### Reading text:
If some of these 17 Boston Celtics championship banners could talk, oh what tales they could tell.
Russell vs Chamberlain. JFK on election eve. The Beatles. “We Love You Cooz.” “Havlicek stole the ball.”
The Celtics have loaned their iconic green and white championship banners, along with the three retired number banners, to the Boston Public Library from October 18 to January 30 as part of their 75th Anniversary festivities. They are sacred scrolls, celebrating greatness. Many have been unseen by the public since May 5, 1995, when the Celtics played their last game in the Boston Garden.
This is the story of how they went from a nondescript, corrugated metal storage room north of Boston to be displayed in full glory in the BPL, just a full court pass away from Red Auerbach’s old apartment at the Lenox Hotel.
Celtics VP of media services Jeff Twiss waits outside the building. It’s almost exactly the 40th anniversary of his hiring and he is jazzed that fans will be able to see a part of Celtics history for free.
“It’s really a privilege to share them with the general public in a setting that’s unique to Boston, the BPL, and for the first time where everybody can see and fully appreciate them.”
Red Auerbach thought the banners had charisma.

### Data segment:
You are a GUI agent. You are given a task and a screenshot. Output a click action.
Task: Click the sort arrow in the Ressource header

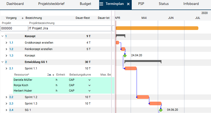(50, 75)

### Complete the following:
**a)** Answer these questions from the text about the Celtics banners:
(i) During what dates are the banners on loan to the Boston Public Library?
(ii) On what date did the Celtics play their last game in the Boston Garden?
(iii) What is Jeff Twiss's job title?
**b)** Reproduce everything in the text about the Celtics banners from "This is the" down to "history for free.", word for word.

### Task solutions:
**a)**
(i) October 18 to January 30
(ii) May 5, 1995
(iii) Celtics VP of media services

**b)**
This is the story of how they went from a nondescript, corrugated metal storage room north of Boston to be displayed in full glory in the BPL, just a full court pass away from Red Auerbach’s old apartment at the Lenox Hotel.
Celtics VP of media services Jeff Twiss waits outside the building. It’s almost exactly the 40th anniversary of his hiring and he is jazzed that fans will be able to see a part of Celtics history for free.